Item position entries:
::::::::::

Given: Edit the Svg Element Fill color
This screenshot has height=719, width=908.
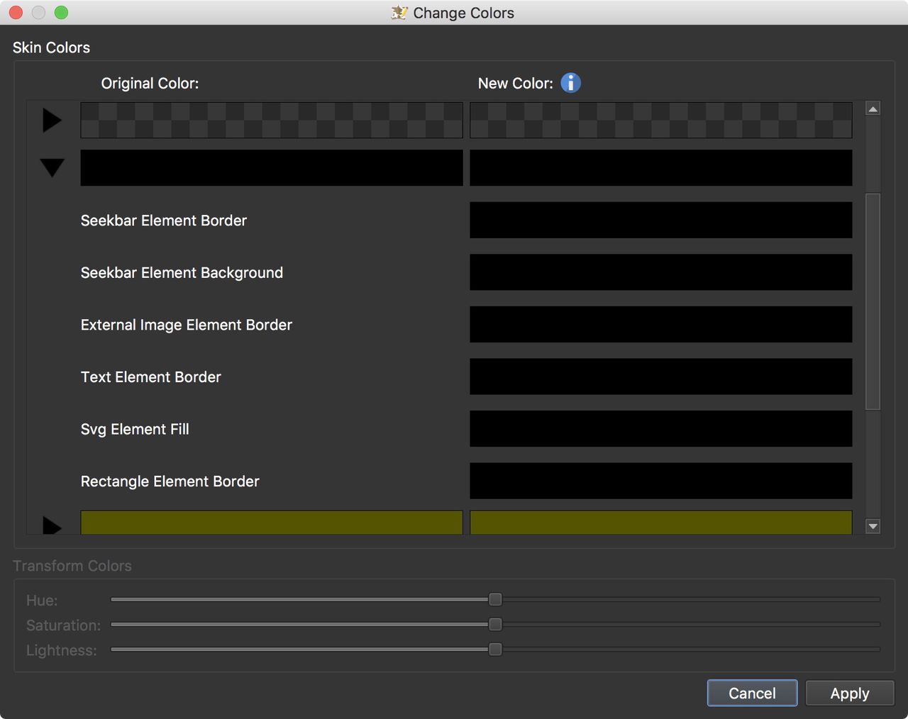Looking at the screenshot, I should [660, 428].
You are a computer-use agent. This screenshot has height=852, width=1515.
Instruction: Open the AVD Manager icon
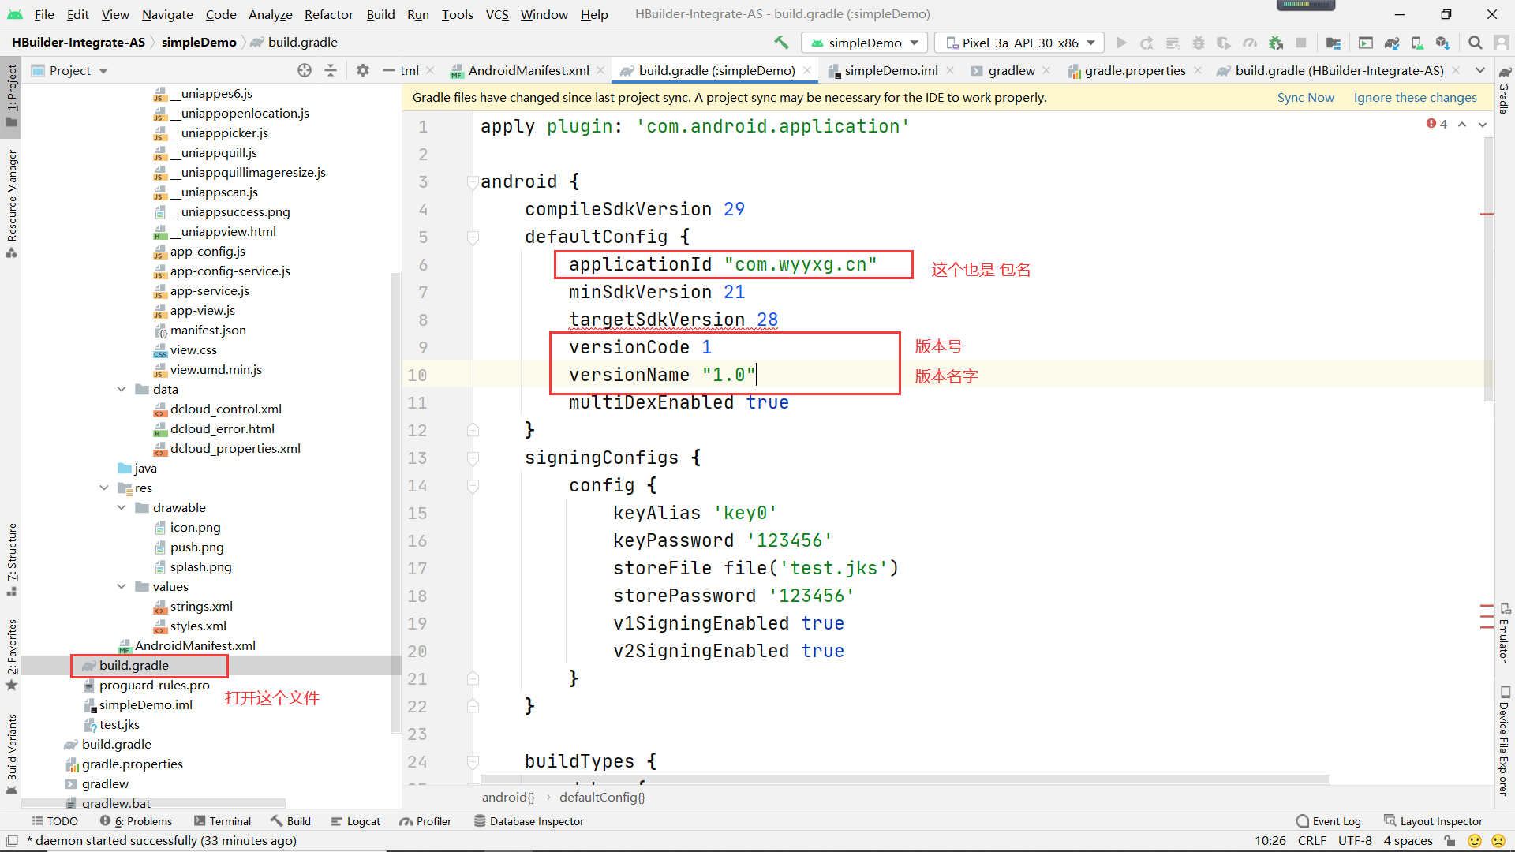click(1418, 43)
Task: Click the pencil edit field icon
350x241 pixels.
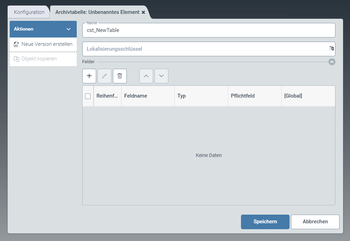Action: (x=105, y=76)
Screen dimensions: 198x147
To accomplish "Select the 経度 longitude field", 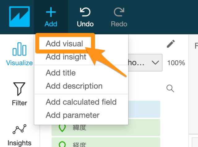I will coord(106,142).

::::::::::

GIVEN REQUEST:
Copy the lines from the first one through the line containing "Action: (x=105, y=76)", switching "icon" to "button" and keeping everything else the same. Leave out the pictures.

RESPONSE TO THIS EXERCISE:
Given: Edit the Svg Element Fill color
This screenshot has height=719, width=908.
Looking at the screenshot, I should [660, 428].
You are a computer-use agent. This screenshot has height=852, width=1515.
Instruction: Open the AVD Manager button
click(1418, 43)
Task: Click the pencil edit field button
350x241 pixels.
Action: (x=105, y=76)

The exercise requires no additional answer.